京都府南丹市園部町の遺体発見現場前に設けられた献花台は、色とりどりの花だけでなく、オレンジジュースや炭酸飲料、チョコレート菓子やポテトチップス、子どもが喜びそうなキャラクターグッズなどであふれかえっている。近くの住民らが置いたという机の上はすぐに供物でいっぱいになり、机の周囲に裾野が広がって小高い山のようだ。
京都府警の捜査能力
兵庫県から2時間かけ、弟と献花に来た30代の女性は囁くような小声で言う。
「行方不明のニュースを知ったときから、どうか無事に保護されてほしいと祈っていたんです。でも警察が見つけた子どもの遺体が結希くんと確認され、父親が死体遺棄容疑で逮捕されるなんて。
血のつながりはないとはいえ殺害を認める供述をしているといいますから、結希くんは本当にかわいそうですよ。こんなかたちになって悔しいですが、せめてご冥福をお祈りしたくて来ました」
献花に訪れる人は後を絶たず、少なくとも1時間に2組ほどが現場に手を合わせる。そばの電柱まで供物で囲まれていた。
近くに住む90代女性は言う。
「ご遺体の発見現場につながる農道は、周囲に農地を持っている人はみんな通るんです。犬を連れて散歩する人もいますし、発見の前々日も近所の男性が山菜採りに行っています。でも“そのときはなんにもなかった”って。どういう目的でここに遺棄したのかわかりませんが、子どもがこんな目に遭って気の毒でなりません」
京都府警の捜査能力はすさまじい。4月12日に山中で安達結希さんが履いていたと見られる黒いスニーカーを見つけると、翌13日に田んぼの脇の山林で子どもの遺体を発見。

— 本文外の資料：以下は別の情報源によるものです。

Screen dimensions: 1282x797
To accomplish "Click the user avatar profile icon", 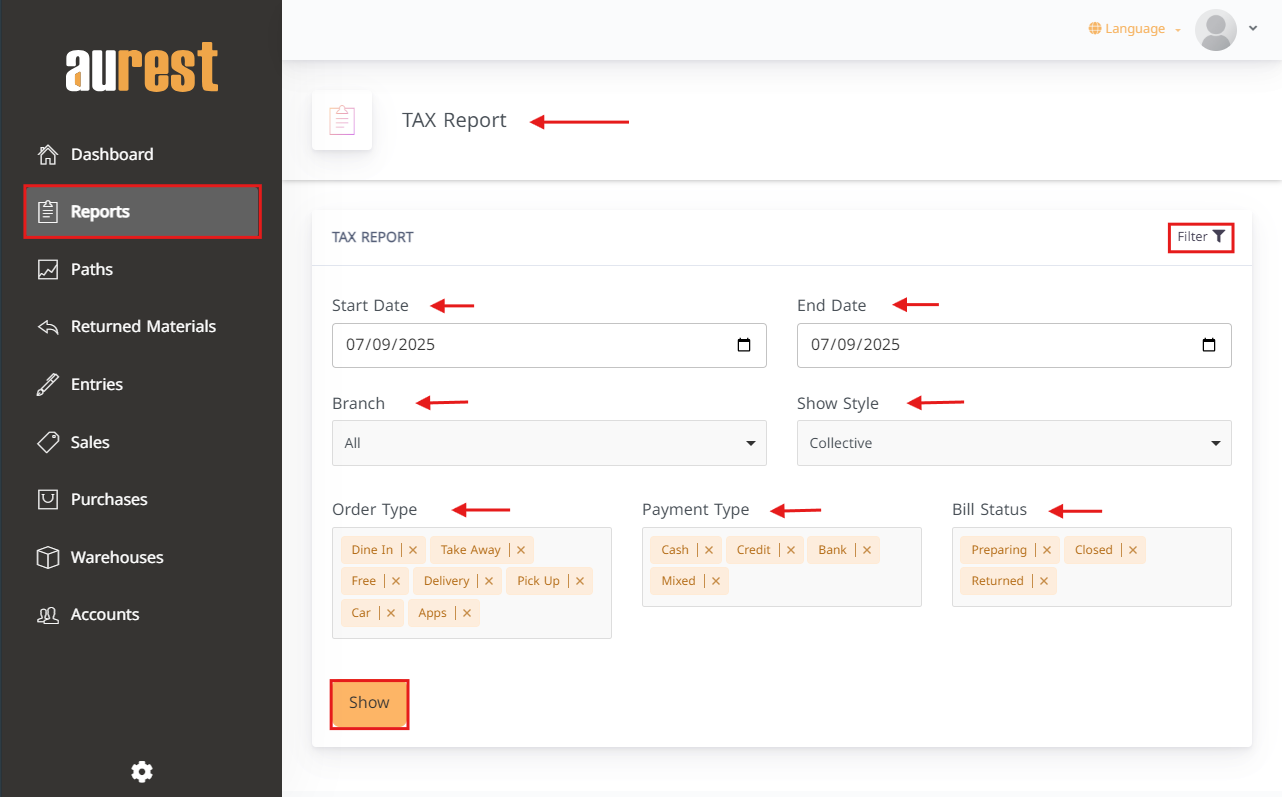I will click(x=1216, y=30).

身元確認後の同15日には結希さんが家族と暮らしていた戸建て住宅の家宅捜索に踏み切り、親族を個別に聴取して、16日に養父の優季容疑者を死体遺棄容疑で逮捕した。
優季容疑者は「私のやったことに間違いありません」と認めている。
逮捕前に「首を絞めて殺害した」という趣旨の供述を引き出し、優季容疑者のスマホの位置情報や車のドライブレコーダー、カーナビなどの行動履歴を分析して捜索エリアを絞り込んでいるという。逮捕前の優季容疑者はあくまで行方不明児の身内であり、疑わしいだけで安易に犯人扱いできなかったはず。こうしたハードルを越えて逮捕にこぎつけ、府警は裏付け捜査などを進めているようだ。